Dá pra fazer tudo certinho. Colocar o despertador para as 6h e não se render à mente sabotadora que pede só mais cinco minutinhos, geralmente convertidos em desesperadora meia hora. Dá pra levantar de primeira, calçar o tênis, cortar a fatia de ricota, correr no parque, tomar banho rápido pra ajudar a natureza, vestir a calça social e trabalhar com 100% de concentração, sem desviar olhares para notificações do Facebook. No final da noite organizar a louça, responder e-mails e dormir com a sensação de dever cumprido. Dia após dia. Mês após mês. Ano após ano. “Ad aeternum”.
É isso ou o caos. Render-se à disciplina é viabilizar a vida com doses cotidianas de privações. Cada vez mais me convenço de que nascemos com um desafio que reserva frações do paraíso aos capazes de cumpri-lo: seguir em linha reta freando ímpetos de rebeldia. Conter-se diante das tentações que sopram no seu ouvido para largar mão de ser comedido e render-se sem limites a vontades e prazeres é tarefa árdua. Prevejo troféus dourados entregues por arcanjos aos que durante a jornada não se lambuzaram com excessos e badernas. São essas pessoas que tornam o mundo um lugar minimamente ordenado, equilibrando a bagunça dos que ignoram convenções e privilegiam apenas os próprio desejos.

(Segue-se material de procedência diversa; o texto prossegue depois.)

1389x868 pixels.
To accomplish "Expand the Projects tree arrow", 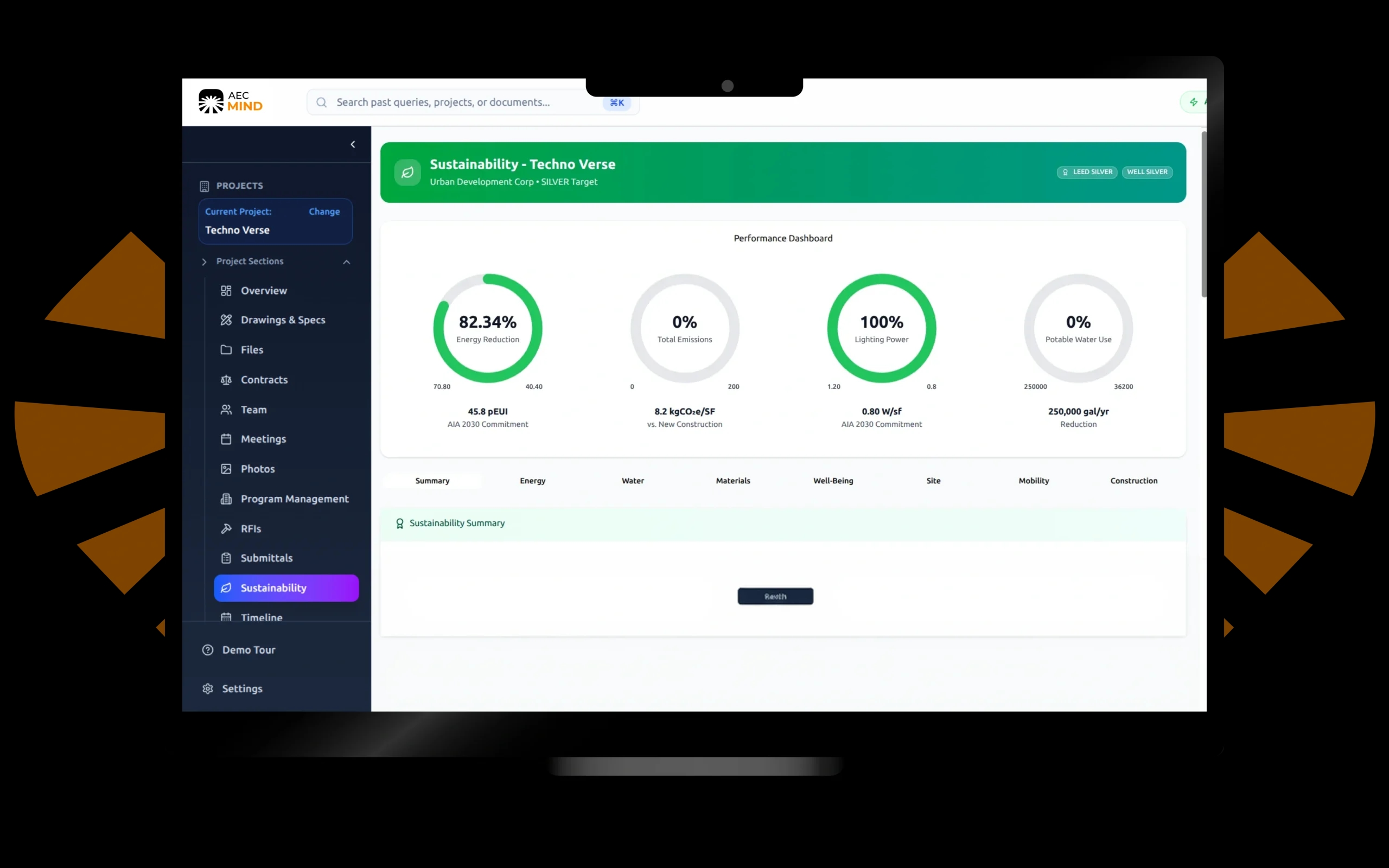I will click(x=205, y=262).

Quando eu era criança, questionava a professora por que deveria solicitar a ela liberação para ir ao banheiro. “Não tenho que pedir autorização, pois é uma necessidade fisiológica” (achava que essa palavra daria credibilidade ao meu discurso). Ela argumentava que se todo mundo simplesmente levantasse e saísse causaria uma grande confusão. Eu não me convencia. Como não me convencia de ter que escrever só com caneta azul ou preta e de precisar cantar o hino toda terça-feira.
Durante anos coloquei a culpa no meu signo por ser assim — aquarianos, sempre do contra. Depois entendi que era inquietação diante de tudo o que parecia me podar misturada a um pouco de petulância por me julgar apta a agir diferente de quem se submetia às regras. De mancada em mancada entendi que sem me disciplinar nada iria dar certo. Quanta imaturidade querer revolucionar o mundo sem regulamentar a própria vida. Tem que tirar o rei da barriga e se sujeitar ao script. Mas entendi também que se durante o percurso eu não chutasse alguns baldes meu trajeto seria sem graça e sem sentido.

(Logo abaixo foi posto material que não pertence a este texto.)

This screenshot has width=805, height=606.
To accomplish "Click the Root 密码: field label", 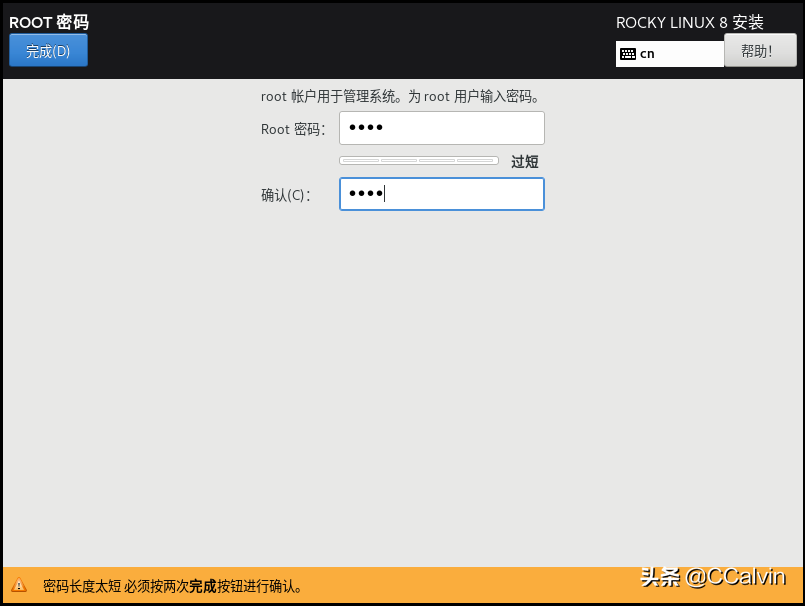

Se é prudente evitar excessos, evitemos o excesso de parcimônia também. Troquemos tacinhas por garrafas. Vez ou outra deixemos de lado palavras moderadas e soltemos palavrões em alto e bom som. Alguns domingos precisam de rodízio de pizza (e depois de dez fatias pode trazer a de banana sim). Em alguma tarde aleatória convém contrariar o chefe. Virar pra direita quando a placa indica a esquerda, sair da festa de manhã direto pra reunião com o diretor da empresa. Viajar de repente, vender a TV pra voar de balão, comprar sete blusas e três sapatos para se arrepender em seguida. Enlouquecer e depois voltar ao eixo consciente de que é preciso andar na linha para seguir a salvo e, vez ou outra, enfiar o pé na jaca para suportar a linha.